** START OF Extracted data **

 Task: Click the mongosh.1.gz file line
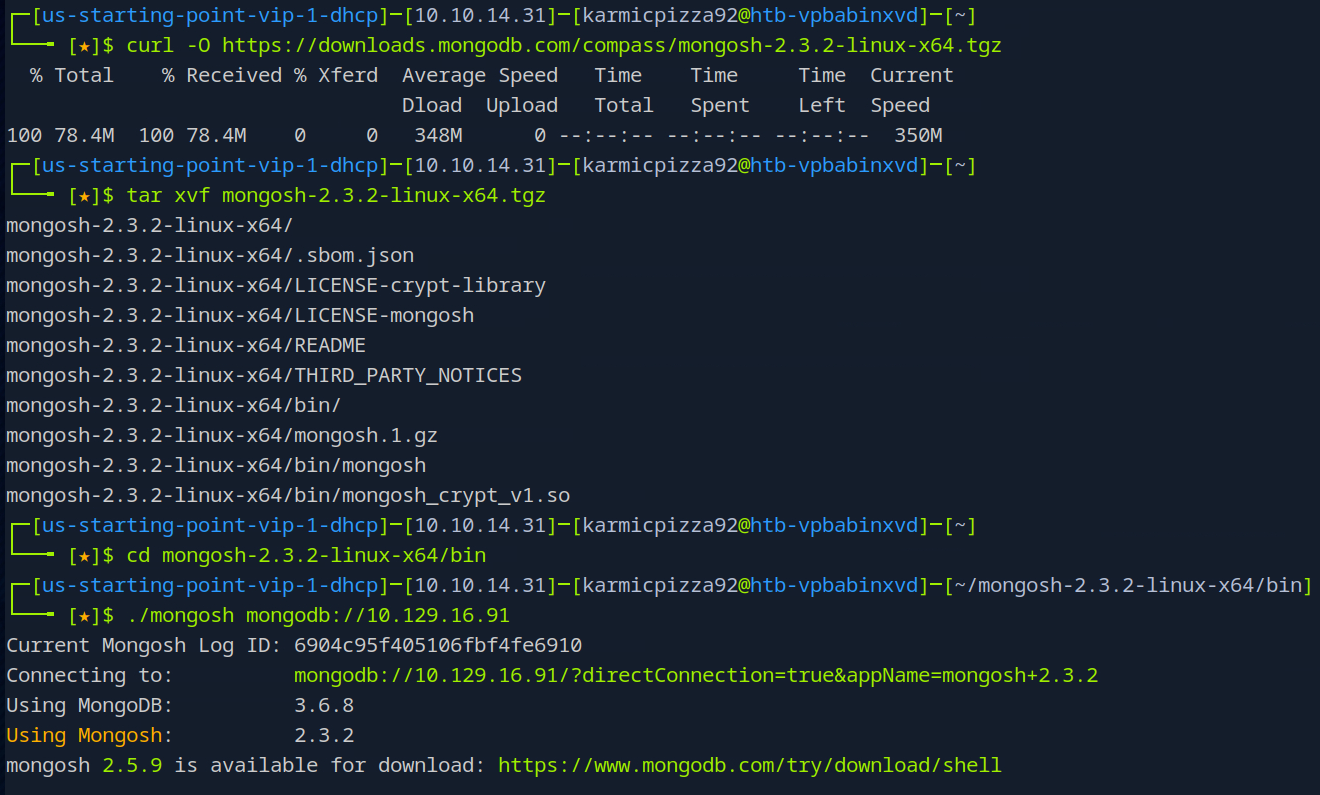(x=222, y=436)
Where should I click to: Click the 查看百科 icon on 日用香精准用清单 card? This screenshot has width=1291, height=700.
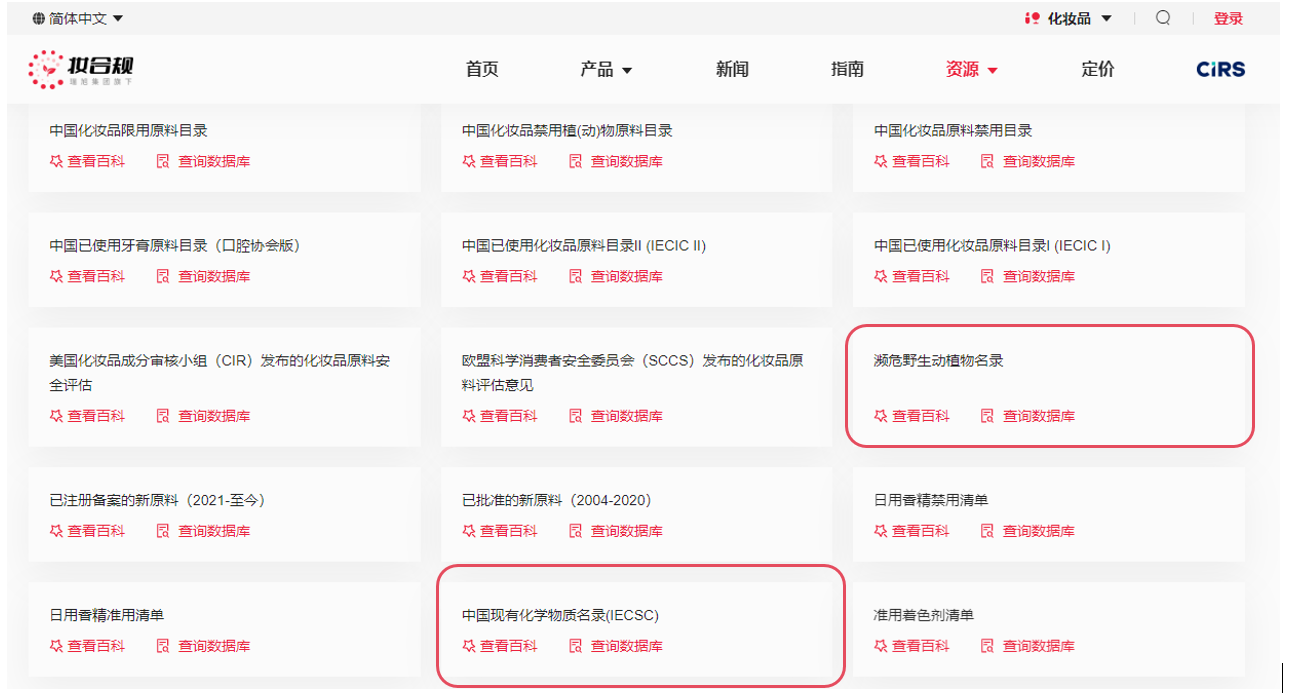[x=55, y=645]
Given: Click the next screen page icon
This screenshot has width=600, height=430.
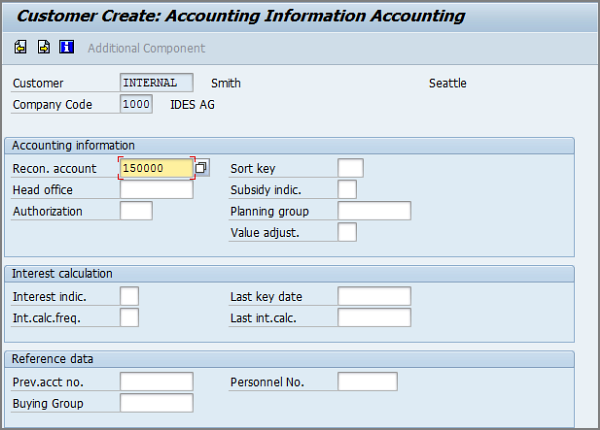Looking at the screenshot, I should click(44, 47).
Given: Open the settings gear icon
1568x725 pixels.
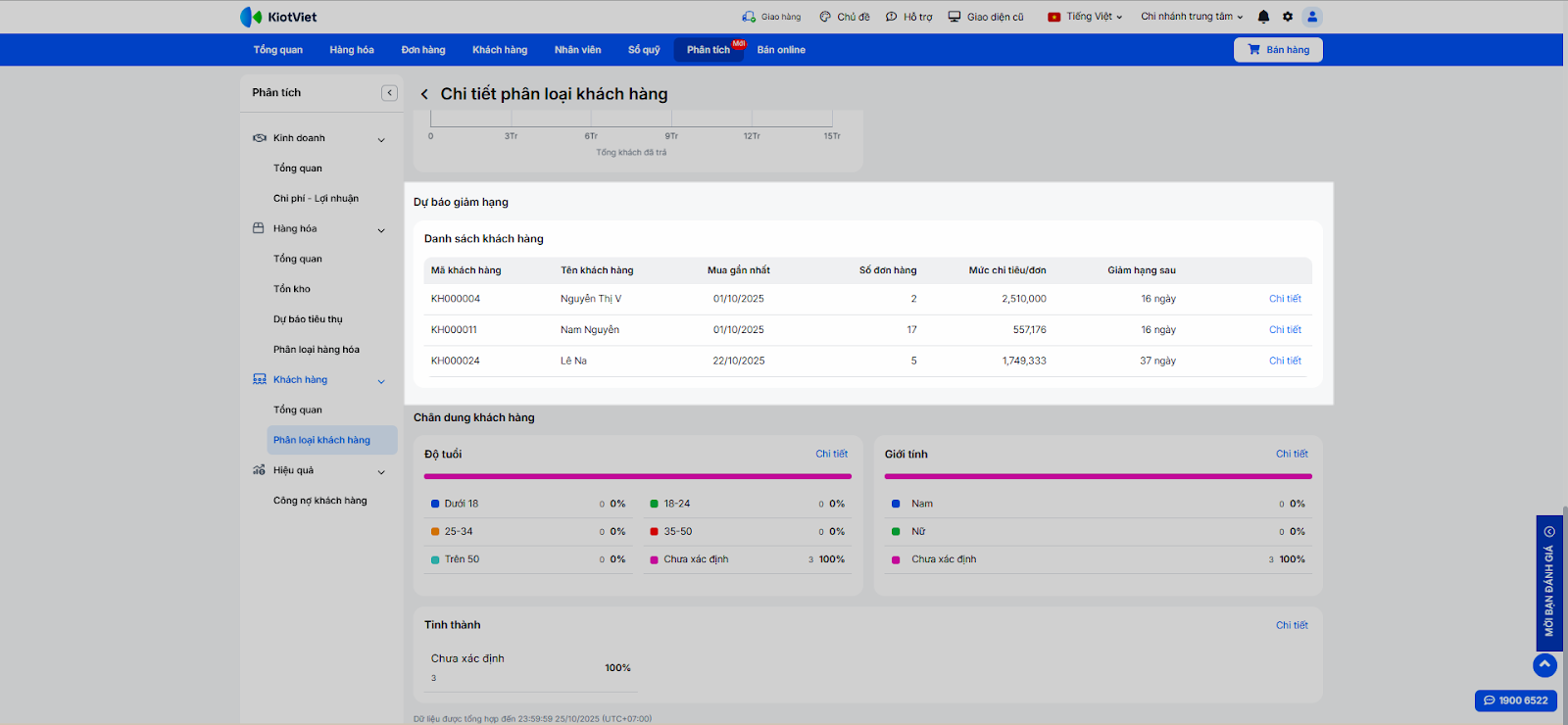Looking at the screenshot, I should tap(1288, 17).
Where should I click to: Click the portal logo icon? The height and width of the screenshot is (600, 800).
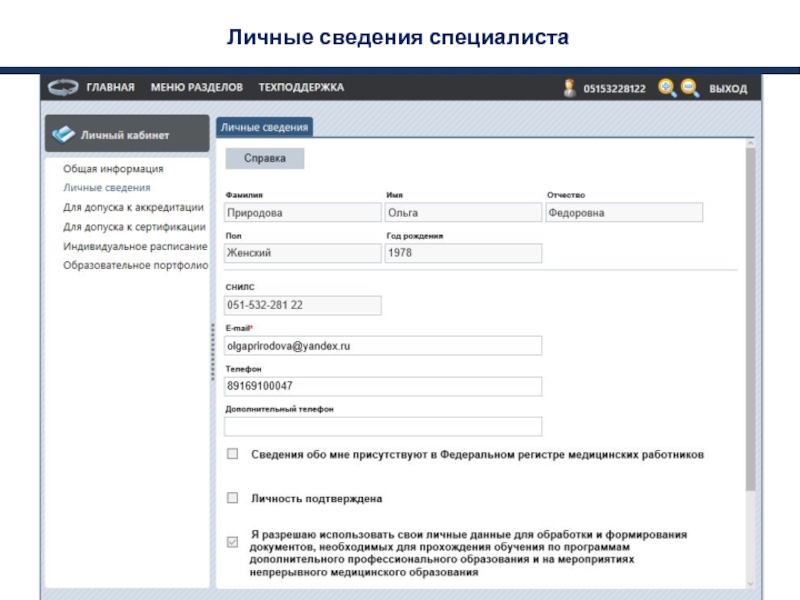63,87
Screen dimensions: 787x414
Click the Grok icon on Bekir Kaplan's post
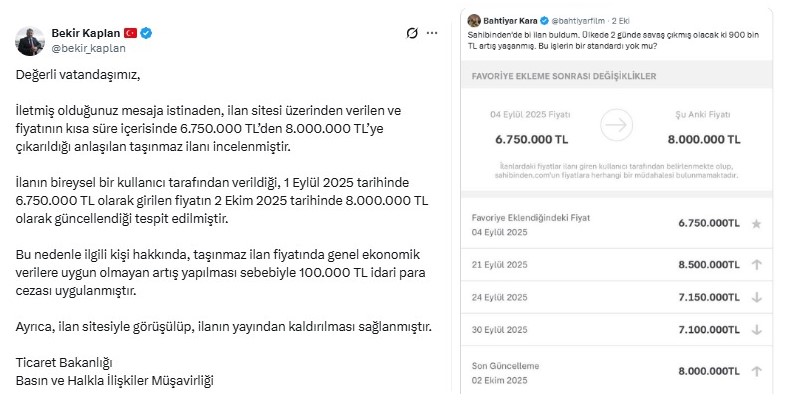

** END OF Extracted data **

▸ **Problem statement**: Which lines of the records contain the word "This"? Pick out each of them and copy it in full.

▸ **Task result**:
Where should I click to: Click the 查看百科 icon on 日用香精准用清单 card? This screenshot has width=1291, height=700.
This screenshot has width=600, height=430.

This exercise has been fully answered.